Stored records
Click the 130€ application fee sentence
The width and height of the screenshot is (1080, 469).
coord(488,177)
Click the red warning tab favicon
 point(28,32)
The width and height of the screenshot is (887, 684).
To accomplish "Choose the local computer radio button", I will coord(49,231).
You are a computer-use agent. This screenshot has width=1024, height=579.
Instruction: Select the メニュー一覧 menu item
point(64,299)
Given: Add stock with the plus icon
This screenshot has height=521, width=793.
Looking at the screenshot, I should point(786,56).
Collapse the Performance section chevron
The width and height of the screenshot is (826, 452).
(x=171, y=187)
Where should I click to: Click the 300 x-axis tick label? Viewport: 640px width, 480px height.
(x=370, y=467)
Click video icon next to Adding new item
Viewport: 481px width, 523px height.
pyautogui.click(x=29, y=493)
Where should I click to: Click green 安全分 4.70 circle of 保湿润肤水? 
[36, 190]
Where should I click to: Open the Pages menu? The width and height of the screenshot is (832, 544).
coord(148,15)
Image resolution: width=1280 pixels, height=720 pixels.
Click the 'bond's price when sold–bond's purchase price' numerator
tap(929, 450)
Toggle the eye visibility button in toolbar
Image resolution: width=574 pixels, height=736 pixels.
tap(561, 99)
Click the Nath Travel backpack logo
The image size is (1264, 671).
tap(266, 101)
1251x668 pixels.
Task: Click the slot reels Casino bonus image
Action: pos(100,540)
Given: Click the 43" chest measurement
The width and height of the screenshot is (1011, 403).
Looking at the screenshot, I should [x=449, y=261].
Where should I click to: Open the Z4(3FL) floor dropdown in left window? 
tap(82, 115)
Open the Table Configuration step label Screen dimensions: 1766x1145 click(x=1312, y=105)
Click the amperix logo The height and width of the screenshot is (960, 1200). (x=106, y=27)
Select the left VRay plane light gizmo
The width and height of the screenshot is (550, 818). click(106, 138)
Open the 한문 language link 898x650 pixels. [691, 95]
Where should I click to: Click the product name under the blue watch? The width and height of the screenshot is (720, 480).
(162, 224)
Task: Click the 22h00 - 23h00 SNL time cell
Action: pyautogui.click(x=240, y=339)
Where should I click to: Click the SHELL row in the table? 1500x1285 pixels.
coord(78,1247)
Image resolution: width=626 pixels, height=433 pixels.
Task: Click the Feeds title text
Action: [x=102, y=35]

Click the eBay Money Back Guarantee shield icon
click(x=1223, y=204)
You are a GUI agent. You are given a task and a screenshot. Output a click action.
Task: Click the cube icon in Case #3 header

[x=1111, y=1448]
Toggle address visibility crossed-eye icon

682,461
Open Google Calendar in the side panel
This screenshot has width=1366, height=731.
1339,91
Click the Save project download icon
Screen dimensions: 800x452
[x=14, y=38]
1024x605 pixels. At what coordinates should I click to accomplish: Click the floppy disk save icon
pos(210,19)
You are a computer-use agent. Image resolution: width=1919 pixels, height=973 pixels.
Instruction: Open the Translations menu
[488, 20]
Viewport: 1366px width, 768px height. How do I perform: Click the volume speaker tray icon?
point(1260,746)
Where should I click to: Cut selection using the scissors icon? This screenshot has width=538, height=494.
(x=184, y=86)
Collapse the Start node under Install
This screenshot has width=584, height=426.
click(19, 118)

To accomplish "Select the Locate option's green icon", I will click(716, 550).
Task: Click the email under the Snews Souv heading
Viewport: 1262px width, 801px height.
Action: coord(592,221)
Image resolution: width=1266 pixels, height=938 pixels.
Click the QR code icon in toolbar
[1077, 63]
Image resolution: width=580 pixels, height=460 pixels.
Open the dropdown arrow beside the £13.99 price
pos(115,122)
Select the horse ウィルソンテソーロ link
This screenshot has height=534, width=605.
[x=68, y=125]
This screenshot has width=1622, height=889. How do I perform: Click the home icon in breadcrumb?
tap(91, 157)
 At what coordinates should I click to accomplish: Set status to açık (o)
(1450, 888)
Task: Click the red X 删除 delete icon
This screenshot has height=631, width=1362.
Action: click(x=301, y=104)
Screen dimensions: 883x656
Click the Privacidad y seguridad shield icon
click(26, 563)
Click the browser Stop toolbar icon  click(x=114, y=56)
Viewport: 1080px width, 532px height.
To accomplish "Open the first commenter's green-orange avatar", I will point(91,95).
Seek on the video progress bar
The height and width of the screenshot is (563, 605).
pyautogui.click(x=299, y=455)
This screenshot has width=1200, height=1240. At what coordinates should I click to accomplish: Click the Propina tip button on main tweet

-- THE PROBLEM --
Using the records above, select and copy every line that has the word "will".

-- WRITTEN RESPONSE --
To accomplish "Choose the local computer radio button", I will coord(49,231).
To accomplish "Select the Locate option's green icon", I will click(716, 550).
To accomplish "Open the first commenter's green-orange avatar", I will point(91,95).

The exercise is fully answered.